Knowledge Paths

A diagram showing the connections between people in a national park, and highlighting some of the knowledge that passes between them

I’ve spent the last few days making sense of the discussions and observations made during the Affective Atlas team’s visit to Wilson’s Prom. Discussions centered firmly around the acquisition and dissemination of knowledge and how collaborative and social technologies can help connect various people in and around a national park. Whilst simplistic, the diagram above is a representation of the connections between the two main groups: Parks Victoria staff, and park visitors.

(Apologies for the poor drawing skills, I’m attempting to emulate some of Jeremy Yuille’s diagrams. Suggestions on how to draw a better park ranger are welcome.)

Each arrow represents a possible area of focus for our research. Whilst all the connections in the diagram are worth exploring, the most  topical are those highlighted in pink: What rangers can tell each other, and what visitors can tell rangers. Summaries and ideas for these two major relationships are discussed below (very briefly!)

Visitors and Rangers

What information can Parks Vic provide to park visitors? and in what contexts?

What information can Parks Vic provide to park visitors? and in what contexts?

A lot of the focus to date has been on the types of information and knowledge the organisation can receive from Park Visitors. Suggestions have ranged broadly, and fall into both quantitative and qualitative categories.

Quantitatively, the potential for crowd-sourcing raw data collection has been a focus. The potential for leveraging geotagged photos stored in flickr was a common example, however a more grass-roots community approach has also been discussed, e.g. Creating a formal structure for the many amateur/hobbyist botany groups to contribute their research in ways useful for Parks Victoria scientists.

Qualitatively, the ability to capture stories and intangible moments people experience in the park was seen as important in communicating the community and social importance for responsible parks management.
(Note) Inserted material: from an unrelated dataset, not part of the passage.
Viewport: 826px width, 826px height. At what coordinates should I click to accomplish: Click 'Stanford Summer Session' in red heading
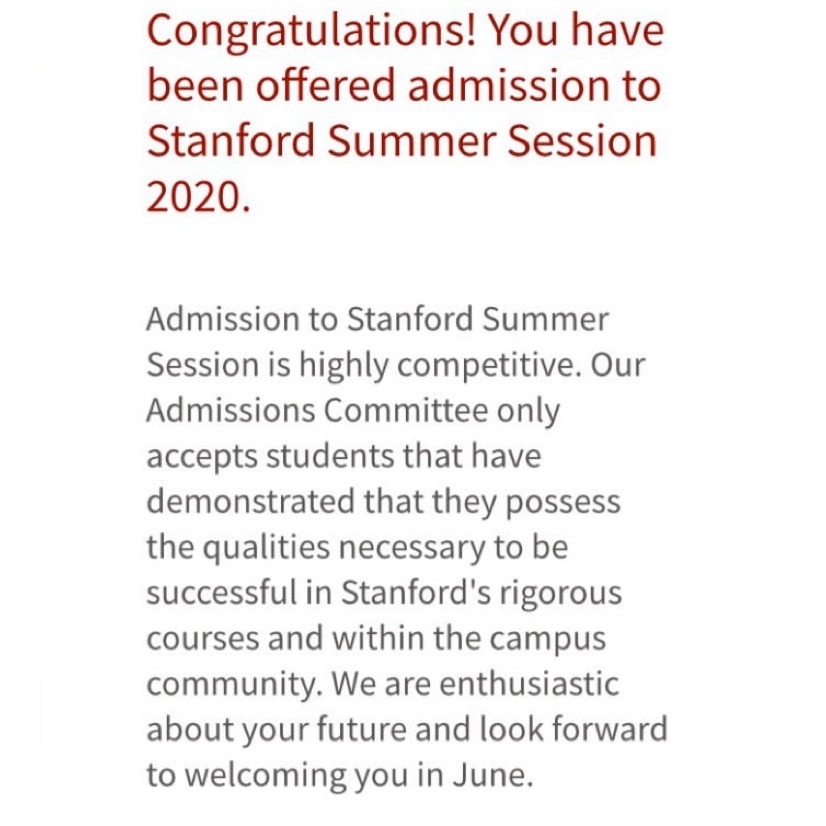point(402,141)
Allowing people to contribute and explore these stories will in turn foster a greater attachment to the park, and possibly allow a more rich form of communication between the visitors themselves.

Justified decision making was an example offered for communication in the opposite direction – Parks Victoria exposing decisions about controlled burns in a way that engages community groups.

This in itself is a very juicy and worthwhile problem. However, not much else was discussed in terms of what could be provided back to park visitors. In some respects this already happens in more conventional ways, through the Parks Victoria website and the on-site information centres. It would be worth exploring the potential for some sort of push or pull service aimed at providing information to parks visitors on site, in the context in which they need it.

What data could Parks Victoria ask park visitors to collect for them? What would be useful, and what would be the motivation for people to get involved?

What data/knowledge could Parks Victoria ask park visitors to collect or volunteer? What would be useful, and what would be the motivation for people to get involved?

Rangers and Rangers

Nuggets of information are lost and inaccessible to new rangers.

Nuggets of information are lost and inaccessible to new rangers.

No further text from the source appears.